Exercise task »
Reproduce the data from its first line through the line containing "(x=358, y=93)", substituting "green" for "orange" and keeping all other text unchanged. Omit the pictures from your answer.

Available records »

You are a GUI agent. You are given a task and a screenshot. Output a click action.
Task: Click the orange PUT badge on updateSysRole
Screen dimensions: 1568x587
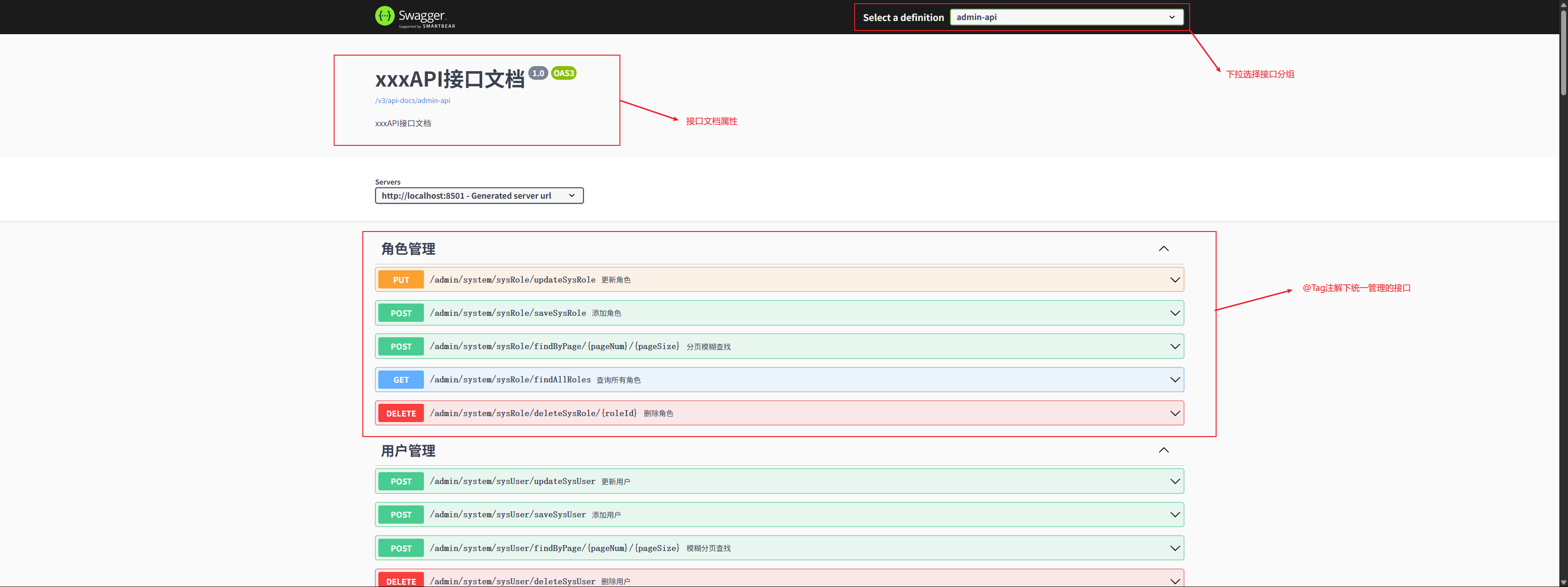(x=401, y=279)
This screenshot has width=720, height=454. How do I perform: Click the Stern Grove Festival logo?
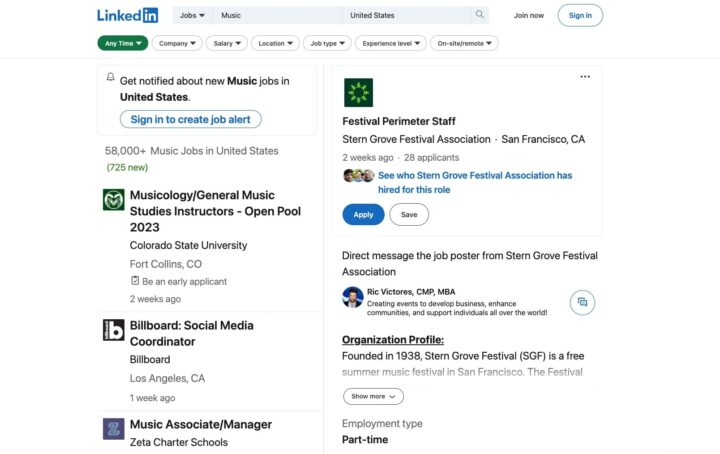(x=358, y=93)

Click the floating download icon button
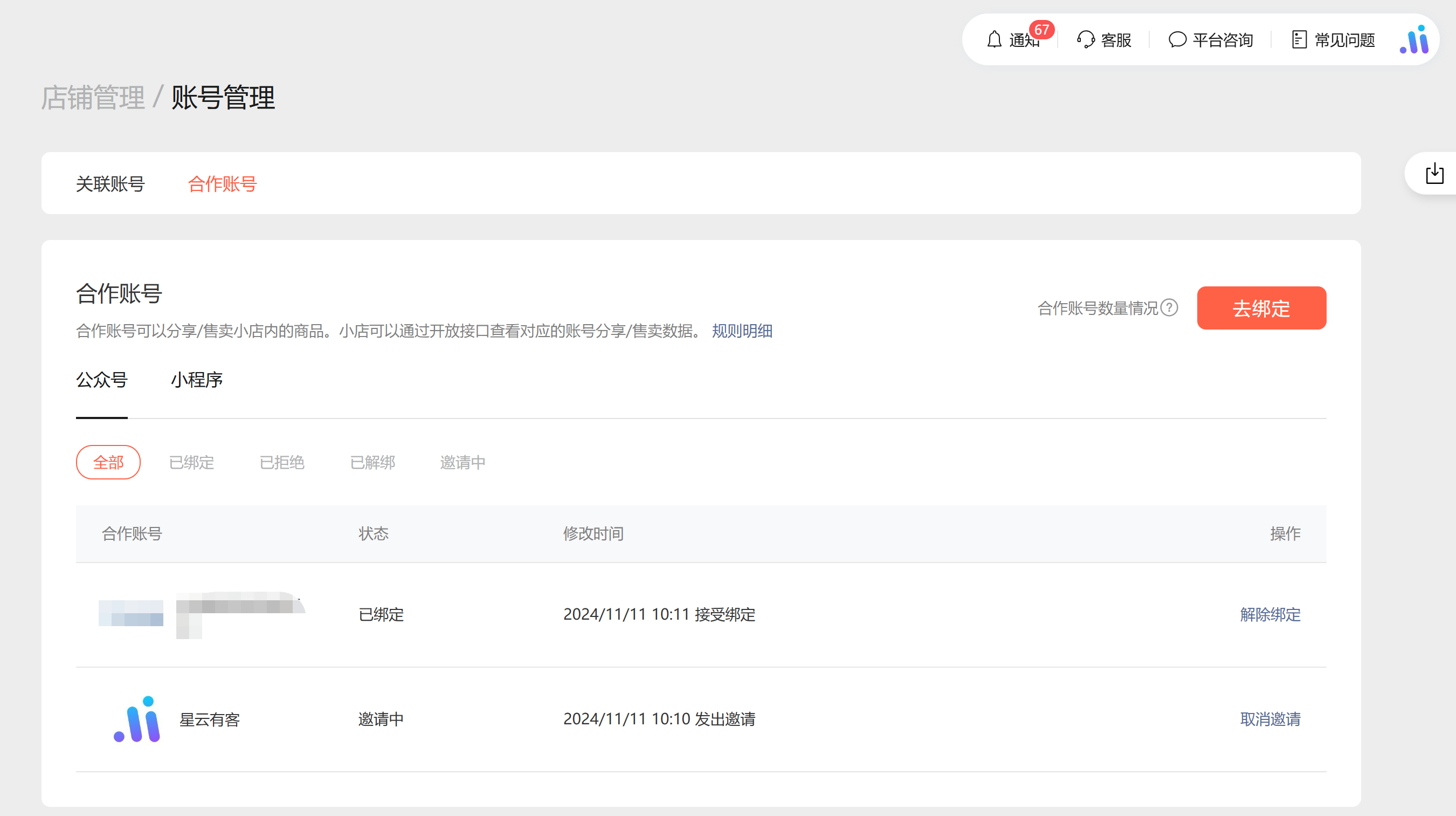coord(1434,173)
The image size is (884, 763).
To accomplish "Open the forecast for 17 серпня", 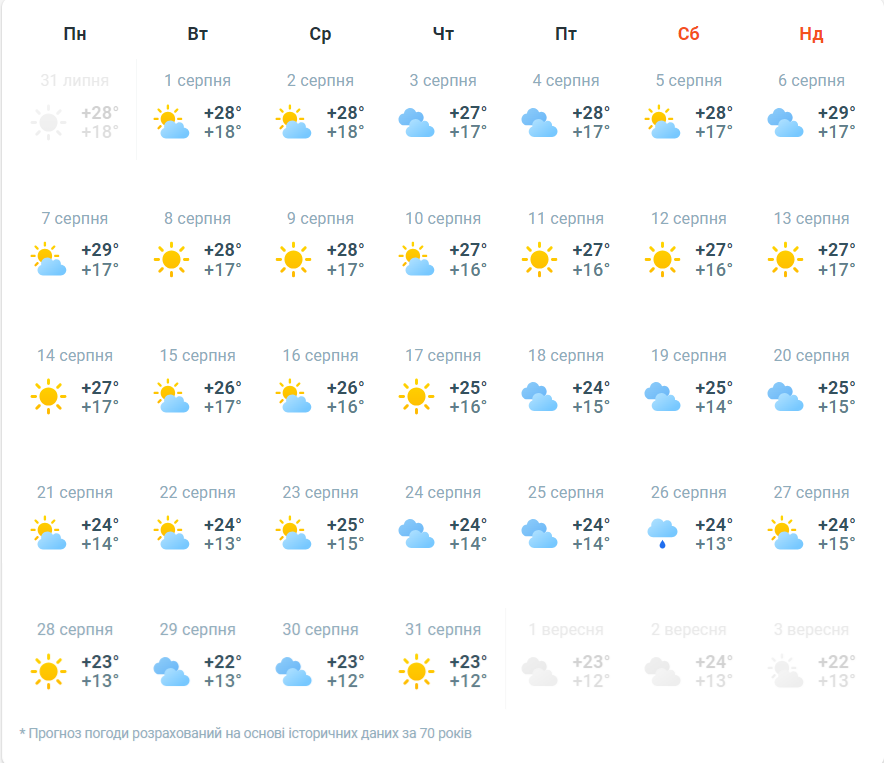I will click(443, 356).
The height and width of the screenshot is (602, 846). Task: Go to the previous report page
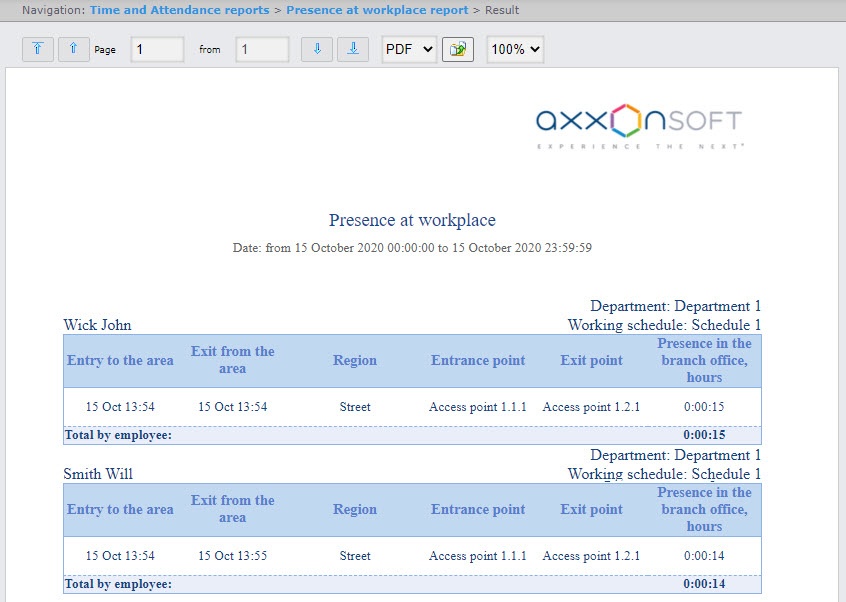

Final answer »
You are a GUI agent. You are given a task and a screenshot. Output a click action.
Task: Click the green PUT badge on updateSysRole
Screen dimensions: 1568x587
(x=401, y=279)
This screenshot has width=720, height=454. How do I perform: Click the Stern Grove Festival logo?
(x=358, y=93)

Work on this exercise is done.